Source records
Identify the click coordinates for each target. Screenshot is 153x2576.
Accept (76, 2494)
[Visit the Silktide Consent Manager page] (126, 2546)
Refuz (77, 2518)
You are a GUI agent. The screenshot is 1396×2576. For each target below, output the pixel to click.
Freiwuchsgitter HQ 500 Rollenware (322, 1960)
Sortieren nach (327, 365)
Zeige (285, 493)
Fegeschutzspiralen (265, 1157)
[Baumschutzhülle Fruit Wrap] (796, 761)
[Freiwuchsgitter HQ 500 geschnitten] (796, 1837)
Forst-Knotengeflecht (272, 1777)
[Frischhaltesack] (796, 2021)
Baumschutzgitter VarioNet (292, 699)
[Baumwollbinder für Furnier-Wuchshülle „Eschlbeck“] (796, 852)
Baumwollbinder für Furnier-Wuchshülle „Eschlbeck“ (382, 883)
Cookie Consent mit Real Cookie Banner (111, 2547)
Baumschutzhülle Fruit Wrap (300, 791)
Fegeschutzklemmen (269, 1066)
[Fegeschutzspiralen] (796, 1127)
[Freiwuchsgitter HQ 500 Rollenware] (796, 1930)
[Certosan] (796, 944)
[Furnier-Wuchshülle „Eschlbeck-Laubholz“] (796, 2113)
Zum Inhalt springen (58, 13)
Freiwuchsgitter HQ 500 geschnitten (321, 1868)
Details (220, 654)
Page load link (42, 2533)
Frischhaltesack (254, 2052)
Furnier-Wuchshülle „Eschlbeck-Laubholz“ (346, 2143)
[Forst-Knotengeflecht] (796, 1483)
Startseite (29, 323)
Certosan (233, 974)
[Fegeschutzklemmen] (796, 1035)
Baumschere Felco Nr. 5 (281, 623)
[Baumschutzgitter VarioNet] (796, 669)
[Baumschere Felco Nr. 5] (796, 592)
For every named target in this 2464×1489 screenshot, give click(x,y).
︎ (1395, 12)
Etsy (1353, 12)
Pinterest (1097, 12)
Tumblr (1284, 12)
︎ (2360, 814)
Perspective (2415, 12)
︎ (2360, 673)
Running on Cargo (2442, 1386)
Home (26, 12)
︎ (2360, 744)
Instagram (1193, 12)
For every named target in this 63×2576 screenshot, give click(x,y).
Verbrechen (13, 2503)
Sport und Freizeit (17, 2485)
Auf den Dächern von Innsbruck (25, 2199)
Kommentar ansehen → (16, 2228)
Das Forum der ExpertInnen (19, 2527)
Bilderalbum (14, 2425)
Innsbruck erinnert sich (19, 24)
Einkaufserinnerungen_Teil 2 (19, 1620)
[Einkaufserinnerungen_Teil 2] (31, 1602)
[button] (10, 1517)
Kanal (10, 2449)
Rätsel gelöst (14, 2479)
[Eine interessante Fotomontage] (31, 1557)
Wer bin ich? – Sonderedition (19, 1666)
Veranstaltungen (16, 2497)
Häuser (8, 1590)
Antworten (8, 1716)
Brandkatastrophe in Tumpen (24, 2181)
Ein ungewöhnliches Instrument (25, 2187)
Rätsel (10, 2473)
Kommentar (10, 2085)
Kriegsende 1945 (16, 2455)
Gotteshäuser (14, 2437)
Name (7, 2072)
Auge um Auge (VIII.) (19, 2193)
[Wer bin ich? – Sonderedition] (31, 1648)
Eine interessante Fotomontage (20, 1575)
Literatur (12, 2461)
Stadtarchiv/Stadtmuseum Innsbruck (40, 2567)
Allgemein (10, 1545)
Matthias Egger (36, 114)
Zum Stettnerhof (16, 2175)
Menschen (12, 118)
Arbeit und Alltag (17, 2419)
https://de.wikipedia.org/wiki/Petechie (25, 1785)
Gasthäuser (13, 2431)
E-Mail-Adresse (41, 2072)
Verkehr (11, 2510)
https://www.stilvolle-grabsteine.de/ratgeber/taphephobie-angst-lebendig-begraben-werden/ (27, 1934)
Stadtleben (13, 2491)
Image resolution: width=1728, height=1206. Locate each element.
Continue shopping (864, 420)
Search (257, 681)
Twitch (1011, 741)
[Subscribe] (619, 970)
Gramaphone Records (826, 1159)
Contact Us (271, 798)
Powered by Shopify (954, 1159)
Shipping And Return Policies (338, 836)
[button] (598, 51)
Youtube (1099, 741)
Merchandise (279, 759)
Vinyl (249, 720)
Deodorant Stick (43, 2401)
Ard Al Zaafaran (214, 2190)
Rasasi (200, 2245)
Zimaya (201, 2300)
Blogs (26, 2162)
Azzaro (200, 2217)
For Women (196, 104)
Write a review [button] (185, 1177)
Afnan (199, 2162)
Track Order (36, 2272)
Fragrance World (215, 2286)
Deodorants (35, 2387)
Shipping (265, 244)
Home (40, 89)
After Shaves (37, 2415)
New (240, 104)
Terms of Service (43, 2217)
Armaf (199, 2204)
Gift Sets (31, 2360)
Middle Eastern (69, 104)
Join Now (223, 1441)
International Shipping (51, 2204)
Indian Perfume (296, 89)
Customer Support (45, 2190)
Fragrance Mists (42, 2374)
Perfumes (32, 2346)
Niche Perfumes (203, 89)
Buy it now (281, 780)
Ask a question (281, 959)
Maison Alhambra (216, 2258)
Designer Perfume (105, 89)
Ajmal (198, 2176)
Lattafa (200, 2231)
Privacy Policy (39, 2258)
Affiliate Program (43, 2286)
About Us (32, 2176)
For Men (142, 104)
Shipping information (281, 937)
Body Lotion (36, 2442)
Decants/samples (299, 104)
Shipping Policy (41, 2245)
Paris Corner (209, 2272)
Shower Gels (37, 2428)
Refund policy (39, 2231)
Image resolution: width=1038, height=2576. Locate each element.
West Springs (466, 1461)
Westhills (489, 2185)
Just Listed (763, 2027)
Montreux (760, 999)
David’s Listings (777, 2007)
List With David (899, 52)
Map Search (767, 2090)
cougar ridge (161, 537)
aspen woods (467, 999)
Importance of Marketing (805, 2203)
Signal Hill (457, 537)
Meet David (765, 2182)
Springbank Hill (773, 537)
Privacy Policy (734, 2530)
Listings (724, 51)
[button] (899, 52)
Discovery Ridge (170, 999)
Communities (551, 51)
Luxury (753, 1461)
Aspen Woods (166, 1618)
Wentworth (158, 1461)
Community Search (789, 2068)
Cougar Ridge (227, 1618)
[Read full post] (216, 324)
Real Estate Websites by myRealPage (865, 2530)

Task objective
In the listing above, find each line with "target" and copy it.

The completed task
Identify the click coordinates for each target. Screenshot is 153x2576.
You are a GUI agent. The screenshot is 1396×2576. For each target below, output the pixel to click.
For every named target in this 2464×1489 screenshot, give click(x,y).
For every named target in this 63×2576 screenshot, give click(x,y).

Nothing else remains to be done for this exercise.